CrashLoopBackOff in Kubernetes — What It Really Means and How to Actually Fix It

It’s 11 PM. Your deployment just went out. Slack is blowing up. You check the cluster and see it — that dreaded status:

NAME              READY   STATUS             RESTARTS   AGE
my-app-7d9f8b 0/1 CrashLoopBackOff 8 12m

Eight restarts. Climbing. And you have no idea why.

If you’ve worked with Kubernetes for more than a week, you’ve seen this. CrashLoopBackOff is probably the single most common issue engineers hit — and also the most misunderstood. People panic when they see it, when really it’s just Kubernetes politely telling you: “Your container keeps dying.
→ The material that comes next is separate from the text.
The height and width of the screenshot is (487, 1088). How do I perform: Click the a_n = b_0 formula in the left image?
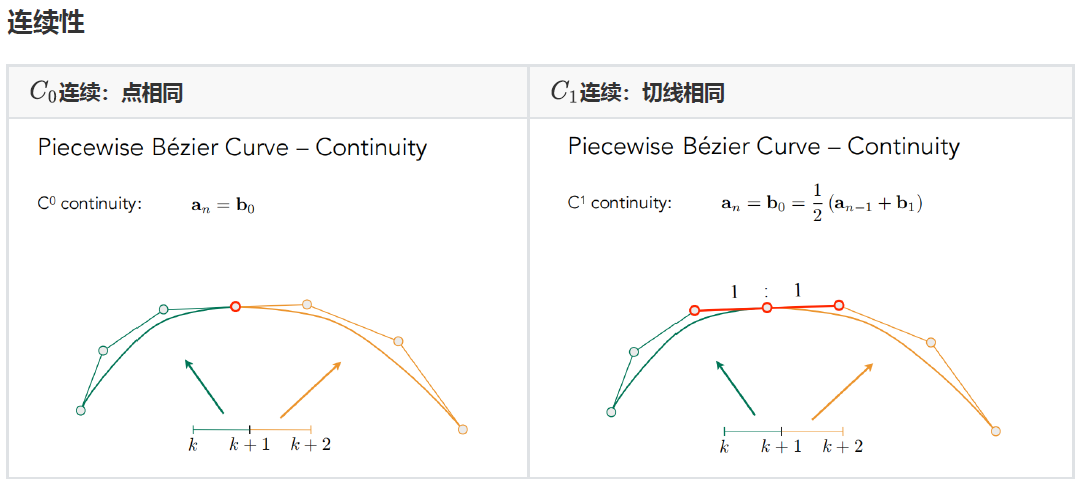point(223,206)
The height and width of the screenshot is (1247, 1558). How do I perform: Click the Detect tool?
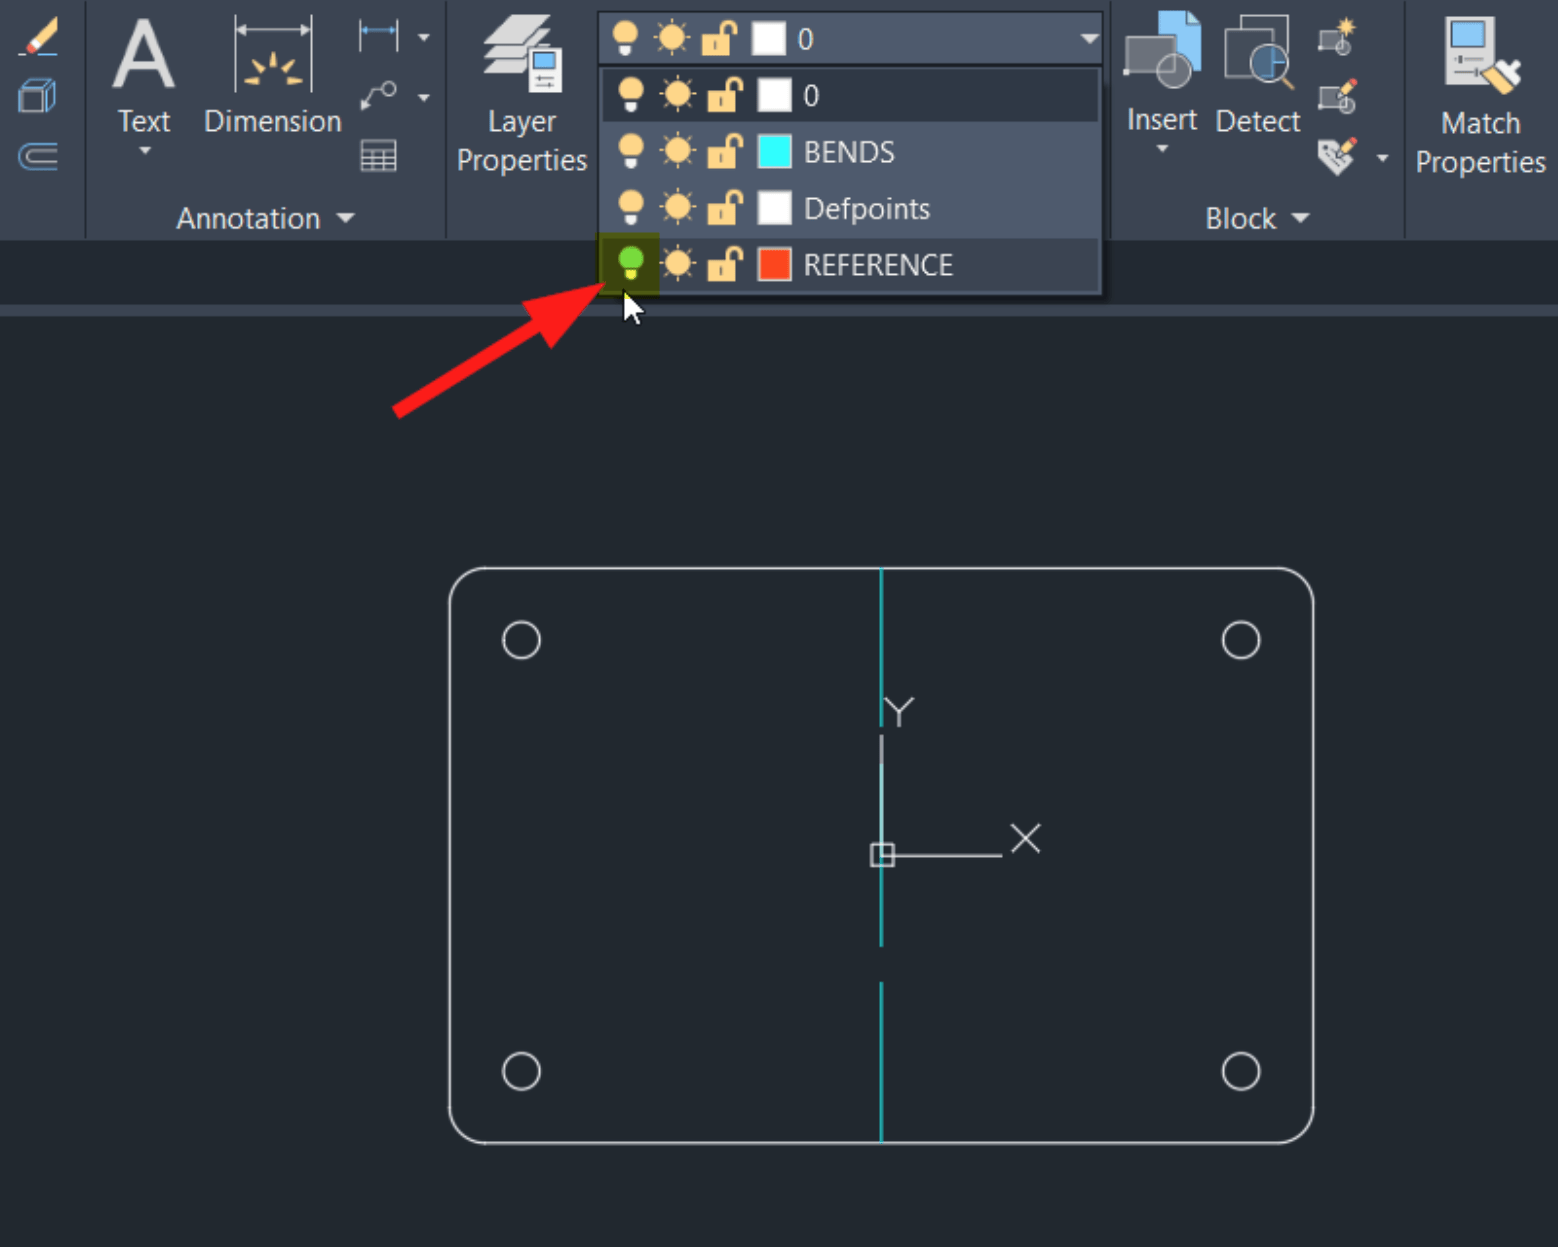coord(1257,60)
I’ll keep trying, but something is wrong on your end.”

Let me walk you through exactly what this means, why it happens, and how to debug it like someone who actually knows what they’re doing.


What is CrashLoopBackOff — Really?

First, let’s clear something up. CrashLoopBackOff is not a Pod phase. It’s a container state. The Pod itself might show as Running — but inside, the container is stuck in a crash-restart loop.
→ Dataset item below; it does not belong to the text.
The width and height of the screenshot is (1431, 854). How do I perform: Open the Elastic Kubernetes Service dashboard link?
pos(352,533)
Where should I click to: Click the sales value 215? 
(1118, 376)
Here’s the breakdown of what’s happening:

  1. Kubernetes starts your container
  2. Container crashes (exits with a non-zero code)
  3. Kubernetes restarts it (as per the restart policy)
  4. It crashes again
  5. Kubernetes waits a bit longer before the next restart (backoff)
  6. Rinse and repeat

The “BackOff” part is important. Kubernetes doesn’t spam restarts. It uses exponential backoff — it increases the wait time between each restart attempt:

Restart 1 → wait 10s
Restart 2 → wait 20s
Restart 3 → wait 40s
Restart 4 → wait 80s
Restart 5 → wait 160s
Restart 6+ → wait 300s (5 minutes max — stays here)

This is actually smart. If your app is broken, hammering restarts every second would just eat resources. The backoff gives you time to investigate without the cluster melting.
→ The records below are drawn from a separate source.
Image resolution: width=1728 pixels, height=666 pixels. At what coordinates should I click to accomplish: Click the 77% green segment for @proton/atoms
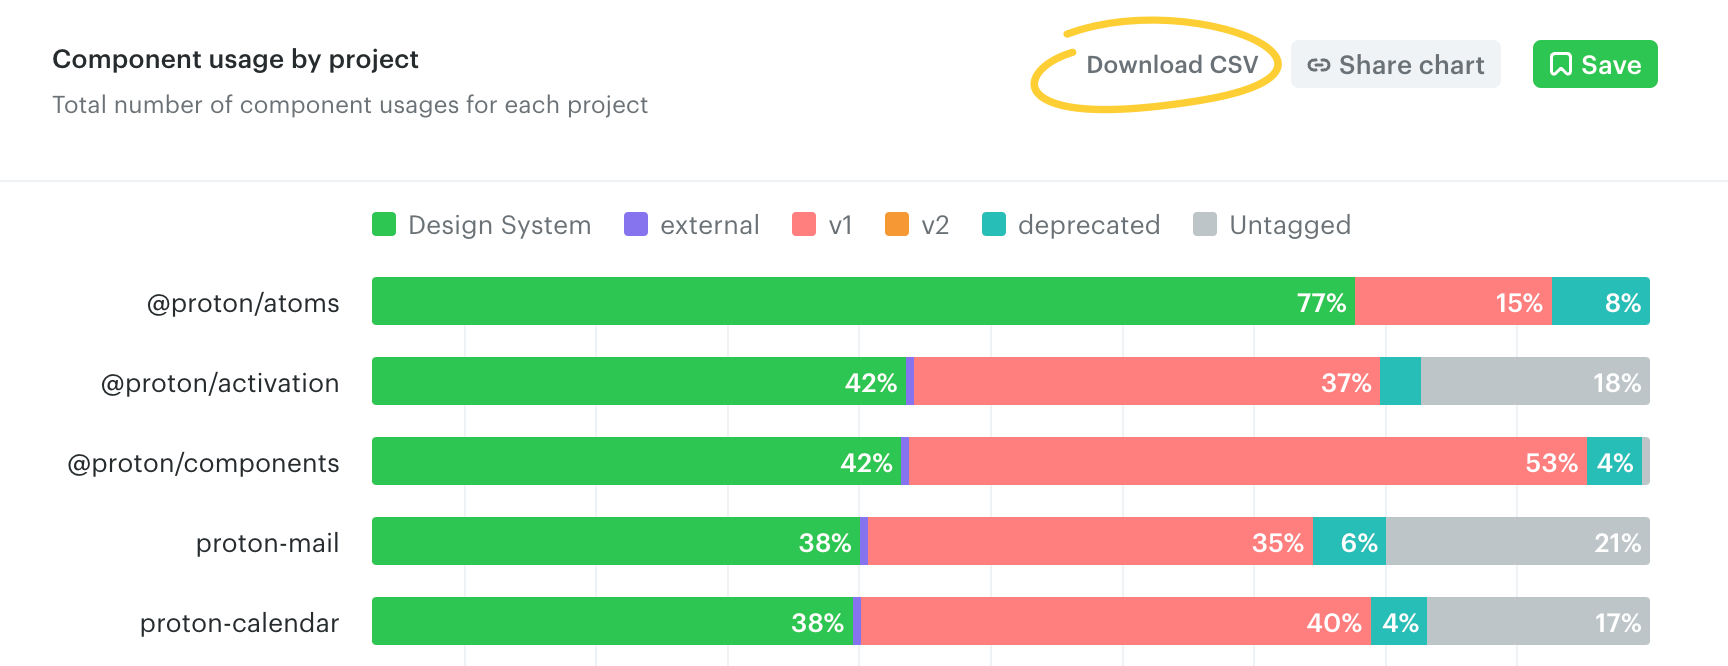point(862,301)
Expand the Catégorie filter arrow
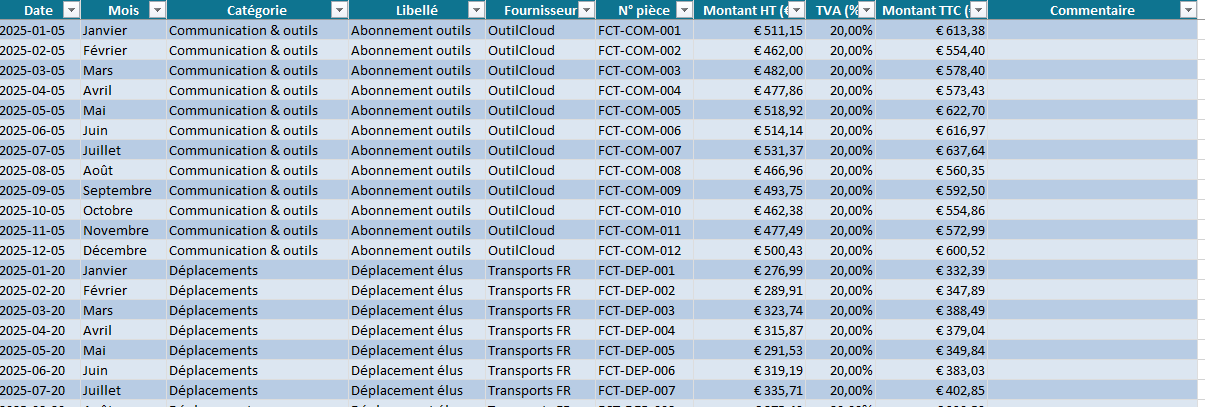1205x407 pixels. (339, 10)
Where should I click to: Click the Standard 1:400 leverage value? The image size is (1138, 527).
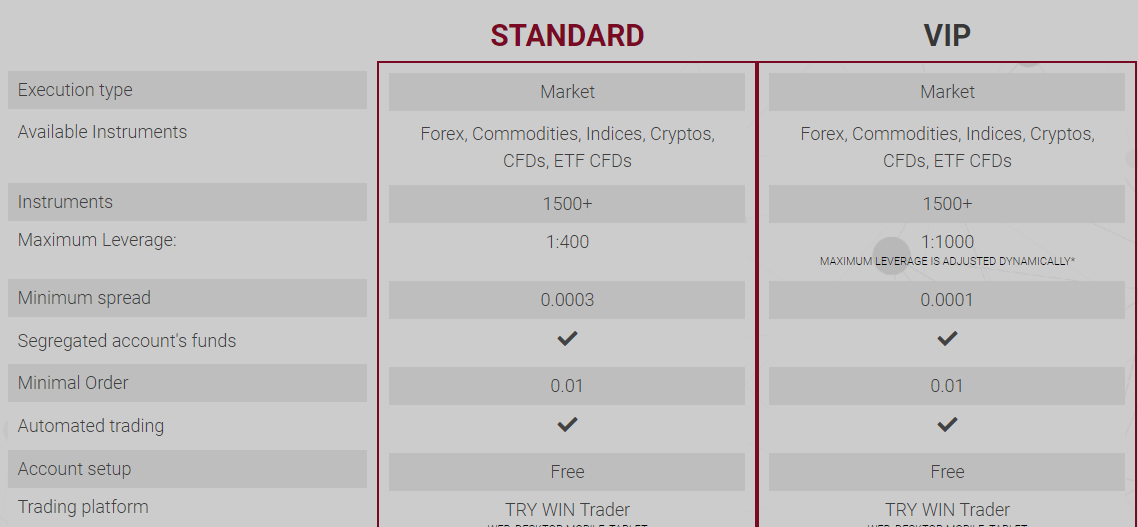tap(567, 242)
The restart counter you see? That tells you how many times the container has crashed. A count of 8 in 12 minutes means it hit the 5-minute cap and is stuck cycling there.


Why Does CrashLoopBackOff Happen?

There’s no single cause. That’s what makes it annoying to debug. Here are the most common culprits:

1. The Application Crashes on Startup

This is the #1 cause. Your app starts, hits an error in the first few seconds, and exits. Classic scenarios:

  • Connecting to a database that isn’t ready yet
  • Reading an environment variable that doesn’t exist
  • Failing to bind to a port (port already in use or wrong port configured)
  • Unhandled exception during initialization

The app just dies immediately. Kubernetes sees exit code 1 (or similar) and restarts it. Same crash. Same restart. Loop.

2. Wrong or Missing Environment Variables

Your app expects DB_HOST=postgres-service but the env var isn’t set — or is set to the wrong value. The app tries to connect to a null/wrong host, fails, throws an exception, exits.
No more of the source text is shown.